## [Given passage]
**********

He wasn’t a fighter, a thief, or even a wizard, but Gary Gygax was still a hero of nerd culture. As the creator of Dungeons & Dragons and the father of virtually all role-playing games, he had a defining influence on fantasy and entertainment, and his life has been chronicled in a new biography titled Empire of Imagination.
Written by Michael Witwer (the brother of actor Sam Witwer, just so you know), Empire of Imagination is a dramatic but factual retelling of Gygax’s life— from his days a young troublemaker, to the birth of D&D and his company TSR, his time as a Hollywood bigshot, and the dramatic fall from the top, which forced him to give up his most famous creation.
We’re thrilled to be able to present this excerpt from the book; here’s Chapter 27, where Gygax, TSR, and its flagship RPG Dungeons & Dragons are all on the rise... but their troubles are also just beginning.

**********

## [Material supplied]
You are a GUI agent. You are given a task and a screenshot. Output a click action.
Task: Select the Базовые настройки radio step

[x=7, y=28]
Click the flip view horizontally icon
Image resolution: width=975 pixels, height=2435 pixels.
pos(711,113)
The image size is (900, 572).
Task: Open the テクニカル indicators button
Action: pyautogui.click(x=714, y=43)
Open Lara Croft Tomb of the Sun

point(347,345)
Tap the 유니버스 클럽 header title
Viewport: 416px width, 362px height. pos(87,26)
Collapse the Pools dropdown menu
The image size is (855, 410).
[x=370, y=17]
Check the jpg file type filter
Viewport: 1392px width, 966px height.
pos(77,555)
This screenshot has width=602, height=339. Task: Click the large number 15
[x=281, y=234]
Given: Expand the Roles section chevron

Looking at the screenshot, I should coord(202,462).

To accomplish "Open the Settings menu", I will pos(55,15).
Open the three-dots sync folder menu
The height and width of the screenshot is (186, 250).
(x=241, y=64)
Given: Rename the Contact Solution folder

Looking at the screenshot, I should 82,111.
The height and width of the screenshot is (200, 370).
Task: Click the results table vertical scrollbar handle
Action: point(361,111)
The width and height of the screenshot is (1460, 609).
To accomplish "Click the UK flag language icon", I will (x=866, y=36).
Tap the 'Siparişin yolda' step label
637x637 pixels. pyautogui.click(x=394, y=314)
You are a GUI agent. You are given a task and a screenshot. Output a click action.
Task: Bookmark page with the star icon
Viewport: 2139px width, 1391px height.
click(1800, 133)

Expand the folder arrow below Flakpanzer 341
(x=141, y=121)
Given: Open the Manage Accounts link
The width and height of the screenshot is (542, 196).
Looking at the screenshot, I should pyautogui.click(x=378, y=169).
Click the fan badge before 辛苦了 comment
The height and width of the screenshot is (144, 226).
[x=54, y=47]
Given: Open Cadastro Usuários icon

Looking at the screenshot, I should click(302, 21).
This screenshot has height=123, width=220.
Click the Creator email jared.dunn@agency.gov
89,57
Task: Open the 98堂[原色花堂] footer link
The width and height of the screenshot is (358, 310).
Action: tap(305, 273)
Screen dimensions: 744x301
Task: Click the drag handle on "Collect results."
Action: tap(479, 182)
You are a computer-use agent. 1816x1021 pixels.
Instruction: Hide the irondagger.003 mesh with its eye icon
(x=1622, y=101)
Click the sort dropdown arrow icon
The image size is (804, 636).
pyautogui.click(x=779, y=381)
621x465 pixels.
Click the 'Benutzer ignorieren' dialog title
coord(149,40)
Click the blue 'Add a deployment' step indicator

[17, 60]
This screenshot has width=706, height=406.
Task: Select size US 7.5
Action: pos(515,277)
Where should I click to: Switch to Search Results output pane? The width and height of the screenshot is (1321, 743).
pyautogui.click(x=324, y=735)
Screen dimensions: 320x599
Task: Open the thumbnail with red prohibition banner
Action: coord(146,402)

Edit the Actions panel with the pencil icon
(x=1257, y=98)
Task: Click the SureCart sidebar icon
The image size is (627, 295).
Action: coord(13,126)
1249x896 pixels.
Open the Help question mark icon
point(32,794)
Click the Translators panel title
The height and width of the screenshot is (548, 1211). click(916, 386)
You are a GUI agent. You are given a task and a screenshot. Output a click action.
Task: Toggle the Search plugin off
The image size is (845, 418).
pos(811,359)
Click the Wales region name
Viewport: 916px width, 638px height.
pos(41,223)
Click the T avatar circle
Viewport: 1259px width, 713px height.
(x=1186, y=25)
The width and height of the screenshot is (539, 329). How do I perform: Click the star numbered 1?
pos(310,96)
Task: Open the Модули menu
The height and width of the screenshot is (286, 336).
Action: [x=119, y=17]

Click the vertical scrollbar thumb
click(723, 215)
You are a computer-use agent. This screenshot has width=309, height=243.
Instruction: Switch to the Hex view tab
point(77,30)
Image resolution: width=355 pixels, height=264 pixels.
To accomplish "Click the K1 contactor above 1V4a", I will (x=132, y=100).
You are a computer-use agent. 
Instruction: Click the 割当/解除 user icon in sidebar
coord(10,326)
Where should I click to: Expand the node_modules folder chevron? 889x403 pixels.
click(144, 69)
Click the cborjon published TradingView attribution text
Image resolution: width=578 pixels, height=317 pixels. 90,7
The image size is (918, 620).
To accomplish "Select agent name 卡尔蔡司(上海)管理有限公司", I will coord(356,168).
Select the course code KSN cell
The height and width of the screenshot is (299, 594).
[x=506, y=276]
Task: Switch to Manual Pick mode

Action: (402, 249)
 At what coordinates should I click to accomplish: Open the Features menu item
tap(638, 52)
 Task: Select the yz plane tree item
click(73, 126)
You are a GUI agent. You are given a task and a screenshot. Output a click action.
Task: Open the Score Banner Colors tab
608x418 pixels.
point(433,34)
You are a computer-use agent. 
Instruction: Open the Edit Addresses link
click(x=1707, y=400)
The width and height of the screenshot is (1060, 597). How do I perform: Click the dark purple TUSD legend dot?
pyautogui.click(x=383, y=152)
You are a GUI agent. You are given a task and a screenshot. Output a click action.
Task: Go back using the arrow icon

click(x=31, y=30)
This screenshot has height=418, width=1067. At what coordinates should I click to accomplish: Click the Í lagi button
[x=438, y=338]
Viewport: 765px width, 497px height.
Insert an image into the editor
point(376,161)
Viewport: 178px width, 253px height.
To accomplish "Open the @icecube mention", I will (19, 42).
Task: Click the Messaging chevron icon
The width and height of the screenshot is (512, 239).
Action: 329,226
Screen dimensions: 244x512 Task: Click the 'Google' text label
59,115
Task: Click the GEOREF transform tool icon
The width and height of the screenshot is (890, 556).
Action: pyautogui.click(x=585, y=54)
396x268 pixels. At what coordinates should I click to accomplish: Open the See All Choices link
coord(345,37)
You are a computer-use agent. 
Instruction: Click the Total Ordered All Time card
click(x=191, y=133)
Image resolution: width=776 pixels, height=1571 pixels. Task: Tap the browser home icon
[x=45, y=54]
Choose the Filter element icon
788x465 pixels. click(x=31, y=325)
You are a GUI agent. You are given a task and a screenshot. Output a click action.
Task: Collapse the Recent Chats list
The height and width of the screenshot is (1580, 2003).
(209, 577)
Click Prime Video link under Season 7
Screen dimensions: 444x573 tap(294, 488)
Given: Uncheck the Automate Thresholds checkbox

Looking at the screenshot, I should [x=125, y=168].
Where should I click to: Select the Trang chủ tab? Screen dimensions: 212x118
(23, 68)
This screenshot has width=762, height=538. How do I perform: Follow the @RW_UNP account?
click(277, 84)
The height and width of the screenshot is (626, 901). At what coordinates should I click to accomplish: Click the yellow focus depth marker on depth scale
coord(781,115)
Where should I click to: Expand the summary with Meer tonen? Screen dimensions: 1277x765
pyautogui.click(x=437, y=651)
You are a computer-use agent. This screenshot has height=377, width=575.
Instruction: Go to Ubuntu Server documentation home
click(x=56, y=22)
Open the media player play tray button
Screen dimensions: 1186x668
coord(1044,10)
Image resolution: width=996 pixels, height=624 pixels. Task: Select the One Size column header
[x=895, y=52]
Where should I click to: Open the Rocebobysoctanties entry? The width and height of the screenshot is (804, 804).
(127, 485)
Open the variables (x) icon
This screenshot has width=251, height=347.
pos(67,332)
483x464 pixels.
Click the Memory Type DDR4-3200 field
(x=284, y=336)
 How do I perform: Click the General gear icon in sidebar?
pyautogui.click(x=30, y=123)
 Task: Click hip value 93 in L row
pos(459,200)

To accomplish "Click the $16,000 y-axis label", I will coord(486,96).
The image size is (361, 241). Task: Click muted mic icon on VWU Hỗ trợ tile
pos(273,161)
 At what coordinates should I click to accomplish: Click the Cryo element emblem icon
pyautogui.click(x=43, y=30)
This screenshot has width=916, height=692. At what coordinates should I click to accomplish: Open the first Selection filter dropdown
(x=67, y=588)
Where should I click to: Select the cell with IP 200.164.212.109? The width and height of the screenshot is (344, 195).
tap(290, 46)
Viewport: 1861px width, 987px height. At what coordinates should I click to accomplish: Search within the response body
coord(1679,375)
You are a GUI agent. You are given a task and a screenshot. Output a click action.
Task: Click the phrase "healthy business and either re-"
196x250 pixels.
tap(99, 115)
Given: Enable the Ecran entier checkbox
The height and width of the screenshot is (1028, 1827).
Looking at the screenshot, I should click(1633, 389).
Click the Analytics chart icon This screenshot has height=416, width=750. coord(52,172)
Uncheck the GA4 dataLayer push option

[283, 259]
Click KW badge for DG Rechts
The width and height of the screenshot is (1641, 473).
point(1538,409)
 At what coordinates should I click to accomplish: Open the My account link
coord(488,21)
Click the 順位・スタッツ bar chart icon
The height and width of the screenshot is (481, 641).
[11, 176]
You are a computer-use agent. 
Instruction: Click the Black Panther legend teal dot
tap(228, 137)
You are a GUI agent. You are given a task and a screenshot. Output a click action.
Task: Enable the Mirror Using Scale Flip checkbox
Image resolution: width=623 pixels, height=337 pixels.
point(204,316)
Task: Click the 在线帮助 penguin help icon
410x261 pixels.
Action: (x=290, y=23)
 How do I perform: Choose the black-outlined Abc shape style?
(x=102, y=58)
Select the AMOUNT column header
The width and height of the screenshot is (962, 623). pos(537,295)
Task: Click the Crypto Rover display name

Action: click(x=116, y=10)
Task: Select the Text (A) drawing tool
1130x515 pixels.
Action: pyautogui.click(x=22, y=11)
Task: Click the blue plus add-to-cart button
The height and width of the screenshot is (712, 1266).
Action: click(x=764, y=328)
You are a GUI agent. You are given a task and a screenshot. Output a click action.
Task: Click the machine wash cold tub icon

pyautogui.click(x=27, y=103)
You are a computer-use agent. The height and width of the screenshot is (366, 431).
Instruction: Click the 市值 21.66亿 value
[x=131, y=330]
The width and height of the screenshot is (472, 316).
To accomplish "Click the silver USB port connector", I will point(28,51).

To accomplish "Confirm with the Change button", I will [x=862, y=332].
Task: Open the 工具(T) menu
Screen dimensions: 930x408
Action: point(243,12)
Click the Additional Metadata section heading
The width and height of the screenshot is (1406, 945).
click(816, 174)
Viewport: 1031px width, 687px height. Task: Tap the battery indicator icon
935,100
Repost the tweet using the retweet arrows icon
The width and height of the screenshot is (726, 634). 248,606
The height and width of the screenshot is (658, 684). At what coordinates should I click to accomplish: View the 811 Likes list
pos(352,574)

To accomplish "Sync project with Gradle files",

**********

## [Work required]
Return part of the Gygax passage word for word: begin at the words that have "We’re thrilled to" and stop after "also just beginning.". The rows have no connection to the Gygax passage.

## [Complete output]
We’re thrilled to be able to present this excerpt from the book; here’s Chapter 27, where Gygax, TSR, and its flagship RPG Dungeons & Dragons are all on the rise... but their troubles are also just beginning.